[Question] Are limited-horizon agents a good heuristic for the off-switch problem?

Implicit in the problem of a superhuman AI’s reward being misspecified and turning everything into paperclips is the fact that the agent is optimizing over e.g. “number of paperclips” without any particular time-bound, area-of-effect bound, or probability confidence bound. For example, imagine if a MuZero+++++ agent were given the reward function “maximize the expected amount of money in this bank account until 1 day from now, then maximize the probability of shutting yourself off”, where e.g. “1 day from now” was set by a consensus of satellites and/​or deep-space probes. The agent could do a lot of bad things via its misspecified reward, but at least the blast-radius seems like it’d probably be limited. This agent might cause a lot of damage, but it probably wouldn’t end the world in pursuit of these objectives.

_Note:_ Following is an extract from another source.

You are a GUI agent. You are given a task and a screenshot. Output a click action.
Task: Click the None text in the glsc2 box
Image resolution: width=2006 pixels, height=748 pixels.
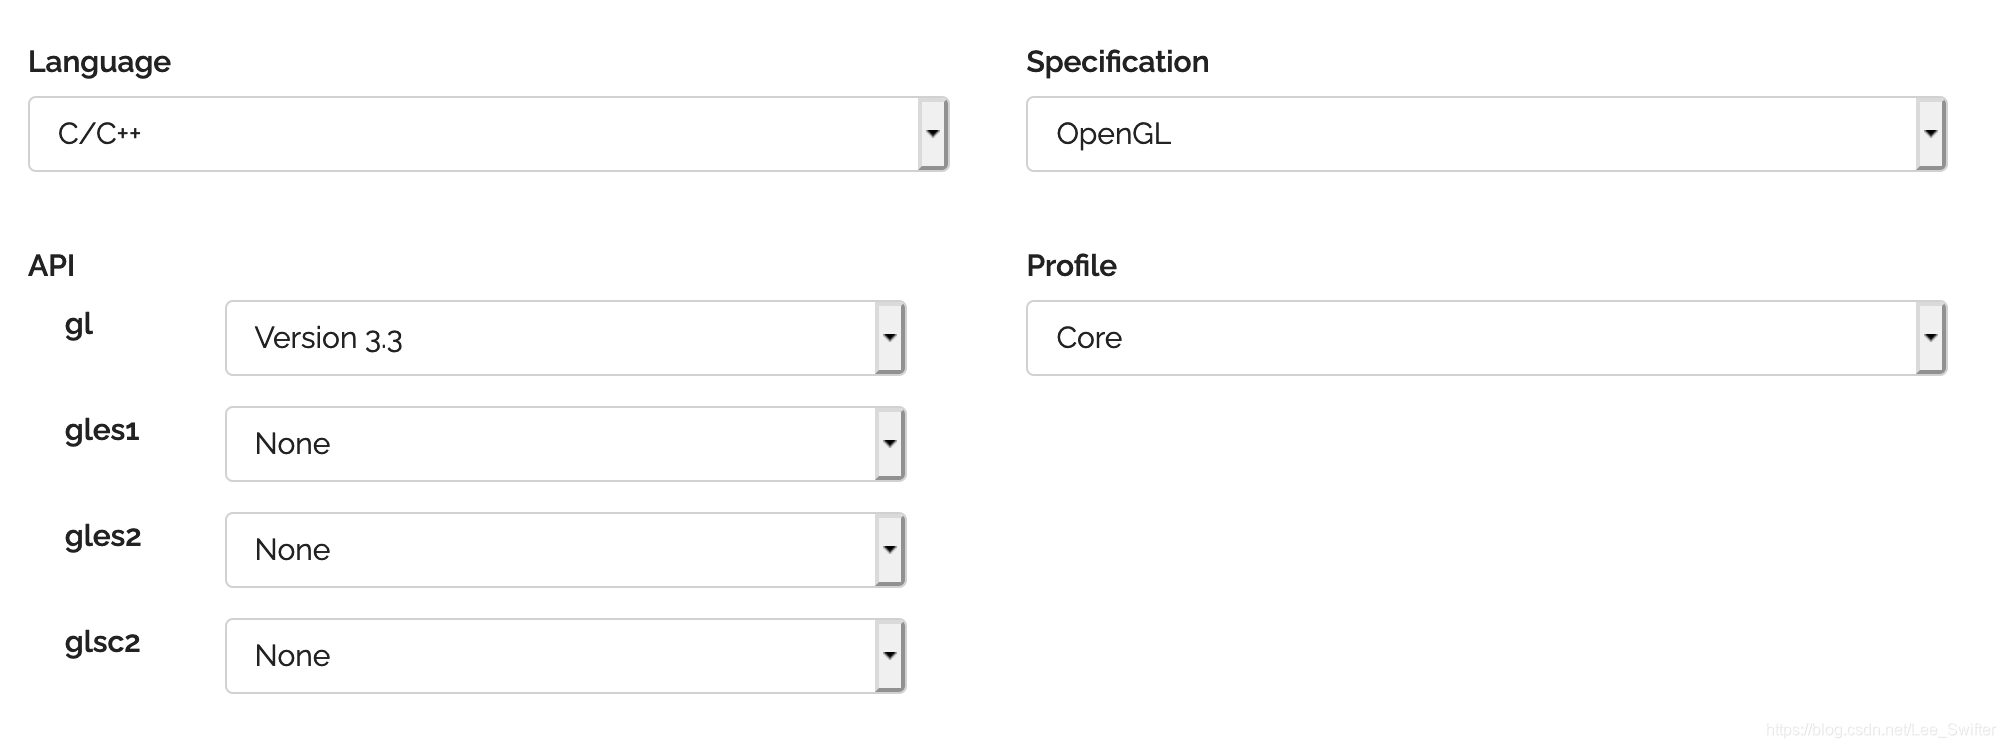pos(292,656)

This is not a strategy for executing a Yudkowskian “pivotal act”, which by necessity would need to have longer-lasting effects. So it wouldn’t stop some other group from creating unfriendly AGI. But as a general AI safety heuristic to try and spread across AGI practitioners, “do this as much as possible for a fixed time and then shutoff” seems like a promising social intervention. We also know how to implement it today.

As far as specific risks from the pursuit of convergent instrumental goals: “capability gain” and “make sure you don’t get shutoff” seem much less likely to be convergent instrumental goals when you are planning over a short fixed horizon. “Create hidden copies of yourself” is still possibly a deployable strategy, but there’s no reason for those copies to pursue a reward beyond the time-bound described, so I’d hold out hope for us to find a patch. “Deception” is again possible in the short term, but given this reward function there’s no clear reason to deceive beyond a fixed horizon.

More broadly, this is a result of my thinking about AI safety social heuristics/​memes that could be spreadable/​enforceable by centralized power structures (e.g. governments, companies, militaries). If others have thoughts about similar heuristics, I’d be very interested to hear them.